Abstract
Introduction:
Hypertension remains the major preventable cause of cardiovascular disease (CVD). Lipoprotein (a) is seen to be associated with established essential hypertension and contributes to atherogenesis or to thrombogenesis or both.
Aim:
Correlation between lipoprotein (a) [Lp(a)] and lipid abnormalities in patients with newly detected hypertension and its association with severity of hypertension.
Methods:
It was a cross-sectional observational study carried out at PGIMER, DR. RML Hospital, New Delhi, India. Estimation of serum Lp (a) and lipid parameters along with routine laboratory investigations were carried out in 100 newly diagnosed cases with hypertension and compared with age and sex matched 50 healthy normotensive controls.
Result:
Amongst 100 cases the mean systolic and diastolic blood pressure was 160.68 ± 19.75 mmHg and 84.44 ± 4.32 mmHg respectively. The mean serum Lp (a) in cases was 34.03 ± 7.55 mg/dl as compared to 24.13 ± 4.41 mg/dl in controls (p < 0.0001). 62% of cases as compared to 12% of controls had elevated serum Lp (a) levels. Apart from that, the levels of Lp (a) and lipid parameters increased significantly with higher stage of disease (p < 0.0001). Approximately 8% of cases had left ventricular hypertrophy as compared to 1% of control.

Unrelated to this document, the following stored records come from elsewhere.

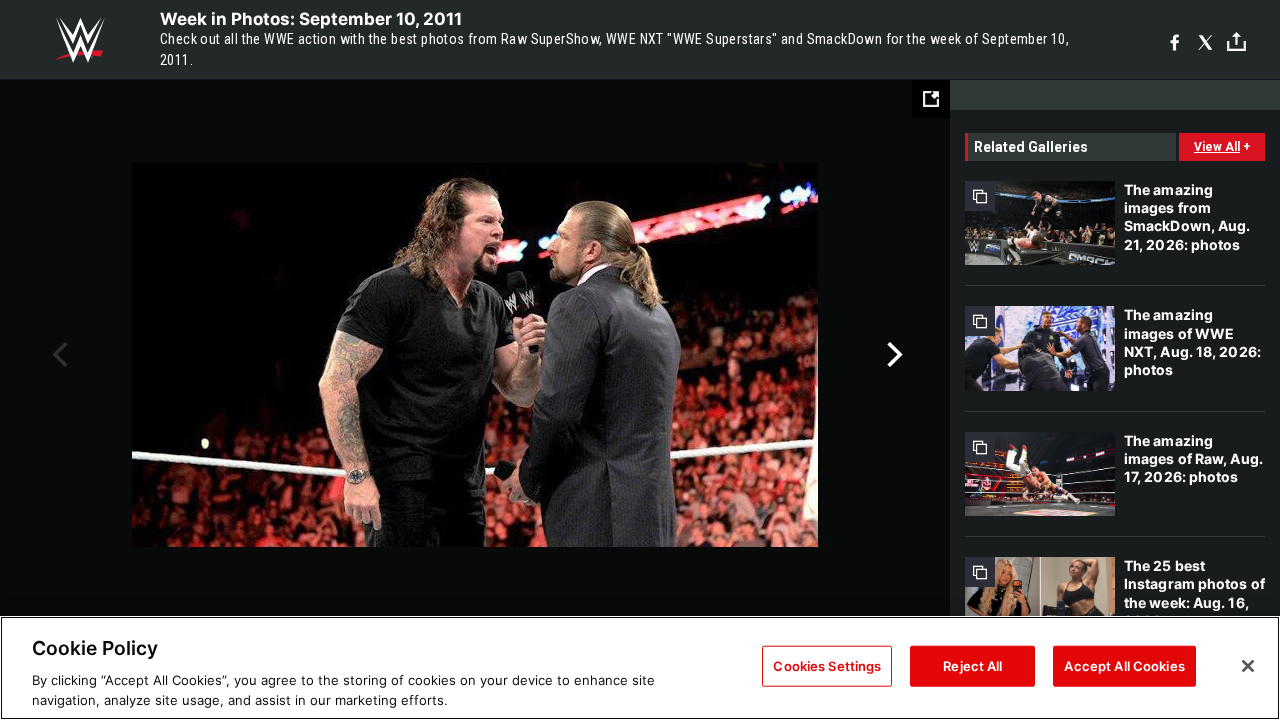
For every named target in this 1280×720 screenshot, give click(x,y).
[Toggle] (1236, 40)
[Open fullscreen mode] (931, 99)
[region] (640, 668)
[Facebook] (1174, 40)
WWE (80, 40)
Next (892, 355)
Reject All (972, 666)
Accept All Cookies (1124, 666)
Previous (57, 355)
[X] (1205, 40)
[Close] (1248, 666)
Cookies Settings (827, 666)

Similarly, 18% of cases had Non-alcoholic fatty liver disease as compared to 4% of controls. 5% of cases had retinopathy as compared to nil in controls. 4% of cases had microalbuminuria as compared to nil in controls.
Conclusion:
It was observed that newly detected hypertension is associated with major derangements of Lp (a) and lipid parameters. We also concluded that end organ involvement is significantly higher in newly detected hypertensives as compared to normotensive subjects and it was attributed to be due to lipid abnormalities observed in the group.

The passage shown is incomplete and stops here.